# WHAT IS REQUIRED
Strip out all images, then restate the data verbatim.

MATERIAL PROVIDED START

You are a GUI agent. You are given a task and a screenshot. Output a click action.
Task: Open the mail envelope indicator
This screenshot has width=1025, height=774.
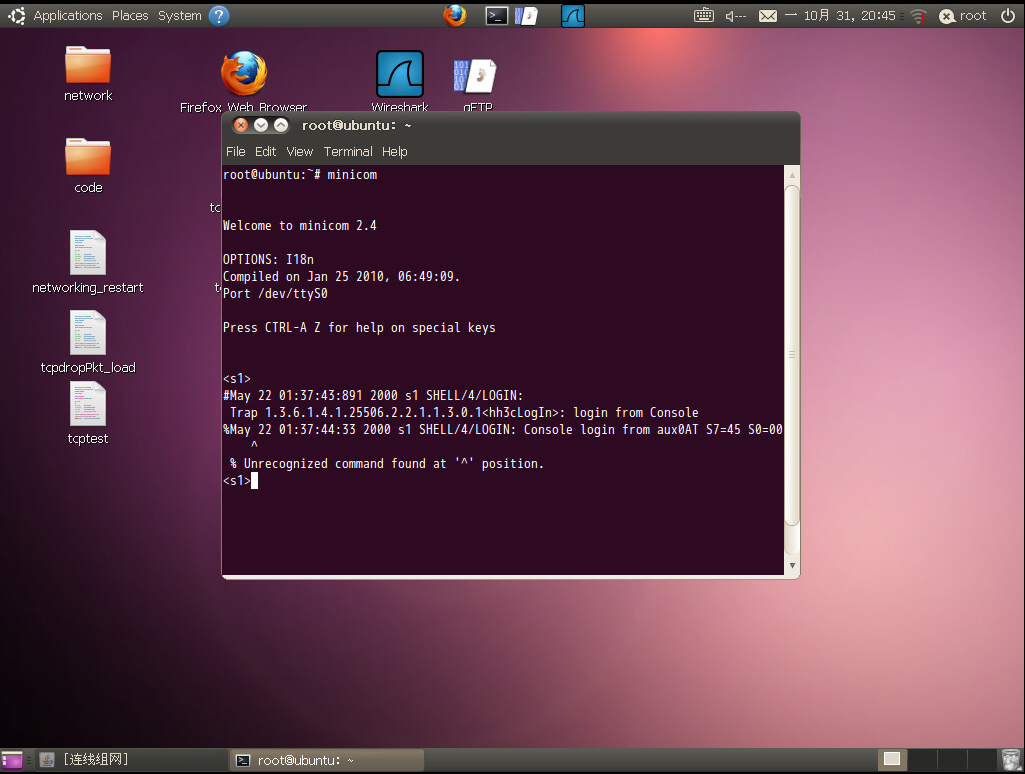[x=767, y=15]
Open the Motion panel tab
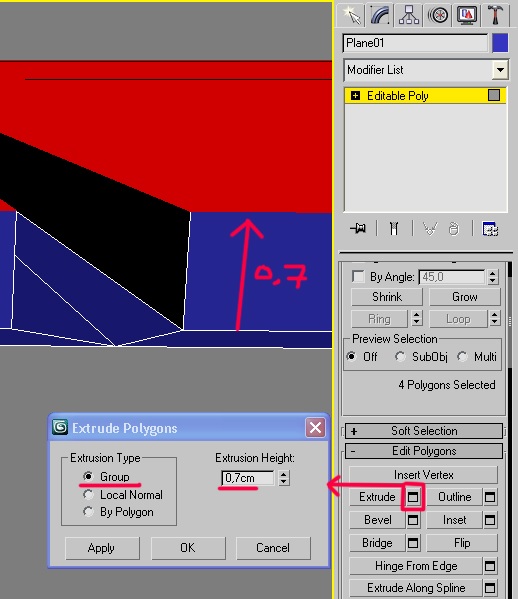The height and width of the screenshot is (599, 518). pyautogui.click(x=438, y=15)
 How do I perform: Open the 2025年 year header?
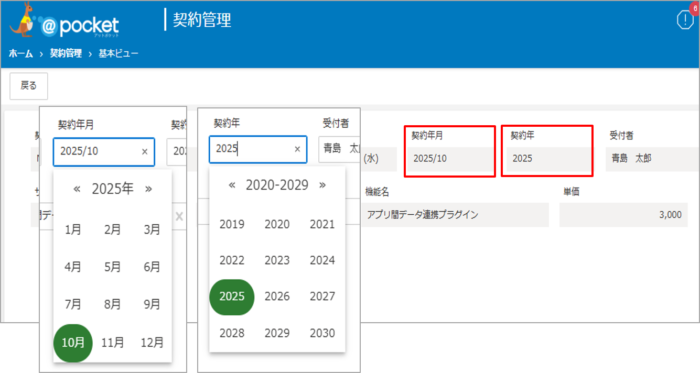[112, 189]
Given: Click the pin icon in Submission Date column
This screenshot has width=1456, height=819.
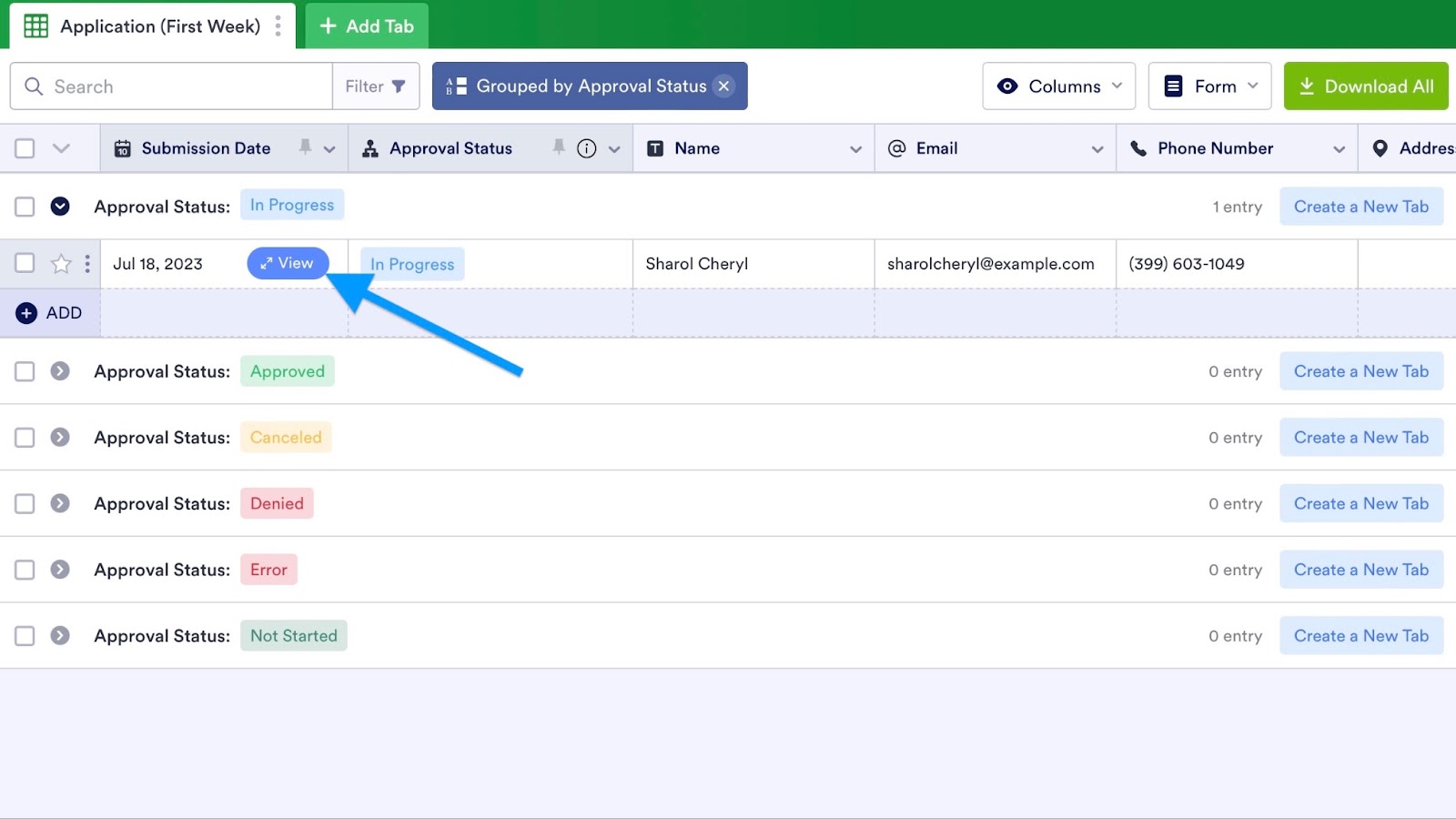Looking at the screenshot, I should click(305, 147).
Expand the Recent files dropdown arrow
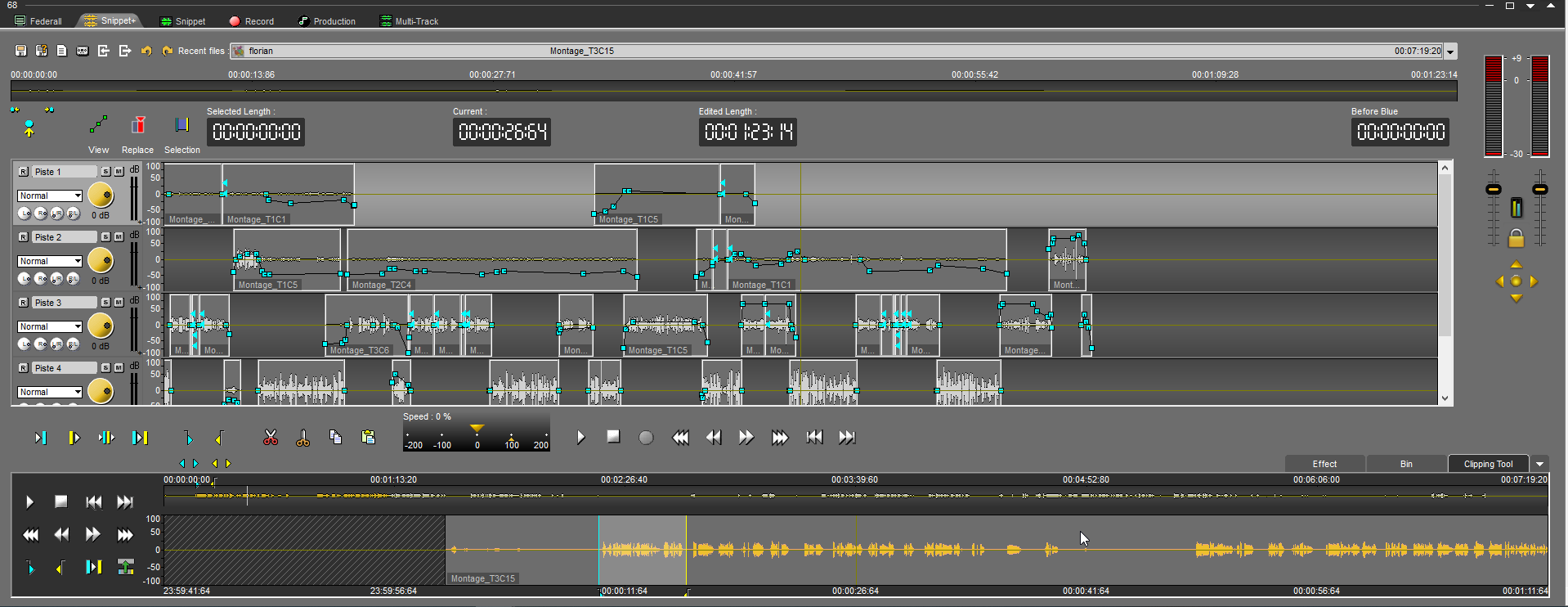 click(x=1450, y=52)
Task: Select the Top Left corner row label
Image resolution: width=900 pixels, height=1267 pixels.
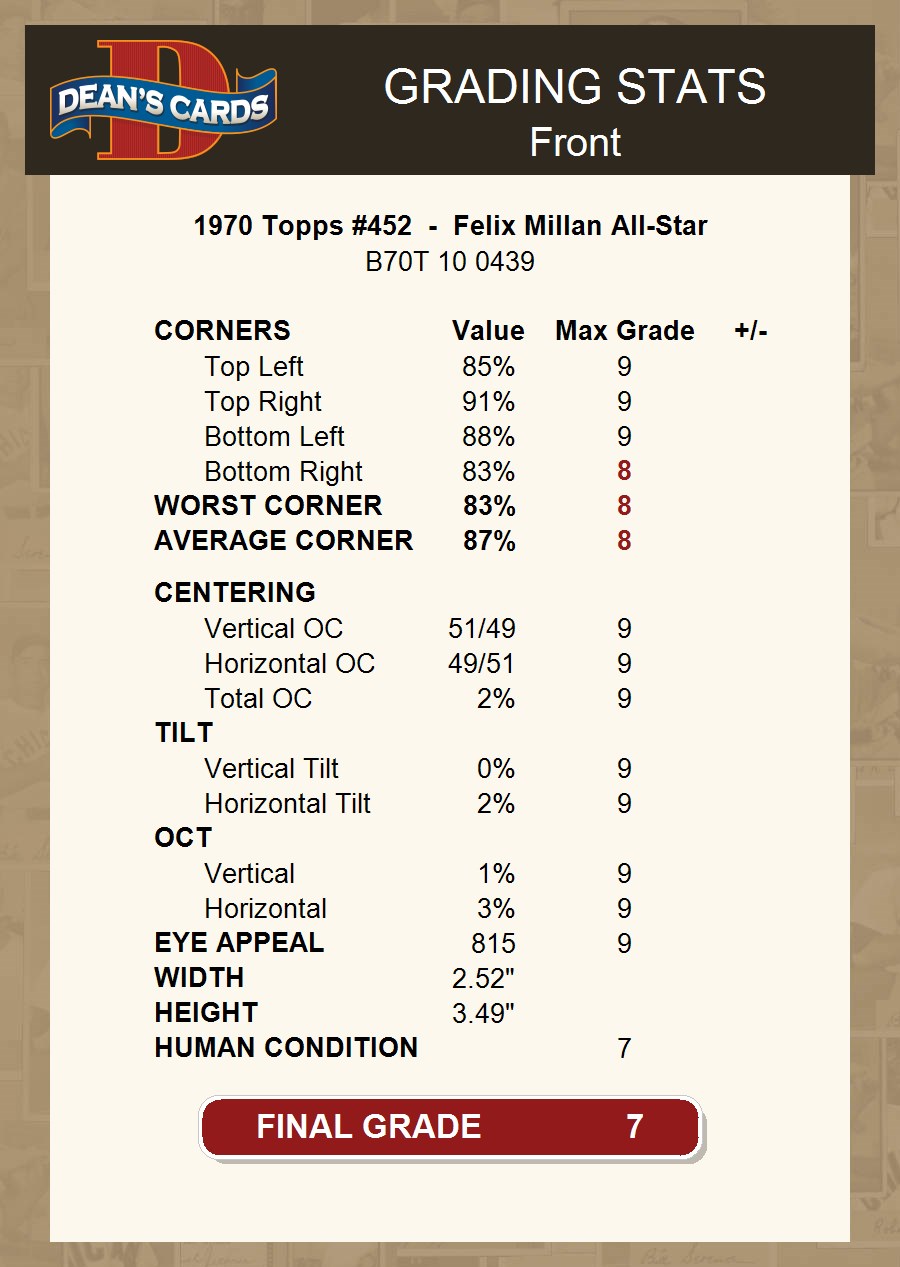Action: (254, 367)
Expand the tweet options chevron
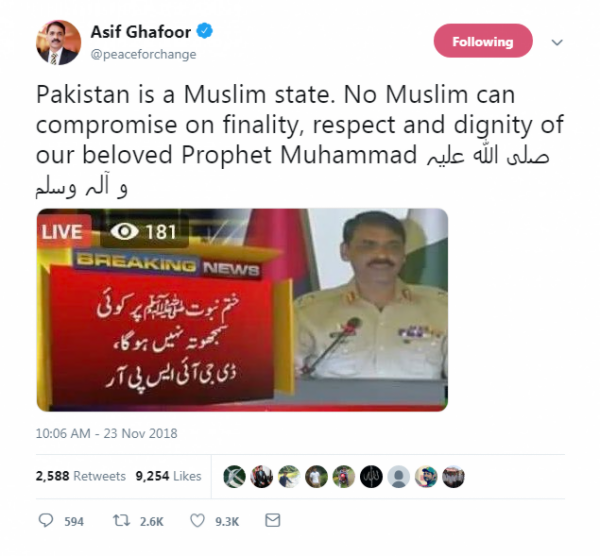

MATERIAL PROVIDED END

# FINAL ANSWER
You are a GUI agent. You are given a task and a screenshot. Output a click action.
Task: Open the mail envelope indicator
This screenshot has width=1025, height=774.
[x=767, y=15]
Open the Motion panel tab
The height and width of the screenshot is (599, 518). pyautogui.click(x=438, y=15)
 How do I perform: Open the 2025年 year header?
[112, 189]
Given: Click the pin icon in Submission Date column
This screenshot has width=1456, height=819.
Looking at the screenshot, I should click(305, 147).
Expand the Recent files dropdown arrow
 click(x=1450, y=52)
Task: Select the Top Left corner row label
Image resolution: width=900 pixels, height=1267 pixels.
Action: (254, 367)
Expand the tweet options chevron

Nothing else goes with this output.